A lot of Iraqis are understandably upset after U.S. President Donald Trump suggested his country could get "another chance" to steal their countries oil.
The new American president told the CIA on Saturday that ISIS "probably" wouldn't exist if the U.S. had "kept the oil."
"But, okay, maybe we’ll have another chance," Trump said.
Needless to say, Iraqis weren't having it.
An Iraqi news site called the idea "sovereign robbery"
"Draping his ambitions of sovereign robbery in an ISIL flag does nothing to conceal the truth. The new President is so swollen with avarice that he maintains Iraq’s oil is, in fact, owed to the US as spoils of war. Such international banditry is outlawed under the Annex to the Hague Convention of 1907 on the Laws and Customs of War, and the 1949 Geneva Convention Relative to the Protection of Civilian Persons in Times of War."
An Iraqi security official said he's ready to fight back
"I participated in the attack against the Americans by attacking them with mortars and roadside bombs, and I’m ready to do it again," an Iraqi security official told Buzzfeed News.
"Once ISIS is gone we will save our weapons for the Americans," he said.
But some Iraqis are confident Trump wouldn't succeed
"He cannot do it. He cannot succeed," an Iraqi soldier said.
"Of course I would fight the Americans if they came for the oil."
Taking Iraq's oil would be illegal under international law
Numerous experts have previously said that taking Iraq's oil would not only be illegal, it would be extremely difficult logistically as well as costly. Additionally, it would likely cause greater destabilization and further sour regional relations.
Lance Janda, a military historian at Cameron University told Politifact that Trump's ideas are "so out of step with any plausible interpretation of U.S. history or international law that they should be dismissed out of hand by anyone with even a rudimentary understanding of world affairs."
According to experts, stealing Iraq's oil would go against a United Nations' resolution dating back to 1974. Trump's logic however, is essentially "to the victors go the spoils," a terrorism analyst at the Foundation for Defense of Democracies explained.
He pointed out that using this logic, "Saddam [Iraq's former president] should have been able to keep Kuwait City after he invaded" in the early 90s.
"But we [the U.S.] viewed that – quite rightly – as an act of aggression under the U.N. Charter," he said.
Trump has a weird obsession with Iraq's oil
Years before Trump launched his political campaign, he was arguing that the U.S. should have taken Iraq's oil.
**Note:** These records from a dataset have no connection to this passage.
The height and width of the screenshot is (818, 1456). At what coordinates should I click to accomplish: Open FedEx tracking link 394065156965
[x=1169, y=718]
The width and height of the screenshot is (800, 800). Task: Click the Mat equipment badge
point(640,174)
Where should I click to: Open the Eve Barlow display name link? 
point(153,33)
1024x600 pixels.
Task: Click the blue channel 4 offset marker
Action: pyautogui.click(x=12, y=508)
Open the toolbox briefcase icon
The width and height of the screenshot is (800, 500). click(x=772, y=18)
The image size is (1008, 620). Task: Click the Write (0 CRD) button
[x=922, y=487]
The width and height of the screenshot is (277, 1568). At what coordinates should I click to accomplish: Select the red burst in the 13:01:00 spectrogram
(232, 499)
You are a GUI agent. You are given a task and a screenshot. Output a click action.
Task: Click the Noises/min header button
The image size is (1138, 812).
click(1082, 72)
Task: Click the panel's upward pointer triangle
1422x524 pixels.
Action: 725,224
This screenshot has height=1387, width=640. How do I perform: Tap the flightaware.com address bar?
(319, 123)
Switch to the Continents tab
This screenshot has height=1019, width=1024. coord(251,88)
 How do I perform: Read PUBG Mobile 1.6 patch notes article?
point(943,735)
Trump told a reporter for the Wall Street Journal that he "would take the oil," when asked about Iraq back in 2011.
He reiterated those statements several weeks later, saying that in "the old days ... to the victor belong the spoils."
“You go in. You win the war and you take it ... You’re not stealing anything ... We’re taking back $1.5 trillion to reimburse ourselves," Trump said. Apparently, Trump believed that the U.S. invasion of Iraq was a service that deserved payment.
He further emphasized his view that the U.S. should have taken Iraq's oil throughout his presidential campaign.
Trump's most recent comments may have just been offhand – as is his style – with little intention behind them. But as he is now the president of the U.S., every statement, tweet or word he utters leaves people throughout the world questioning the repercussions.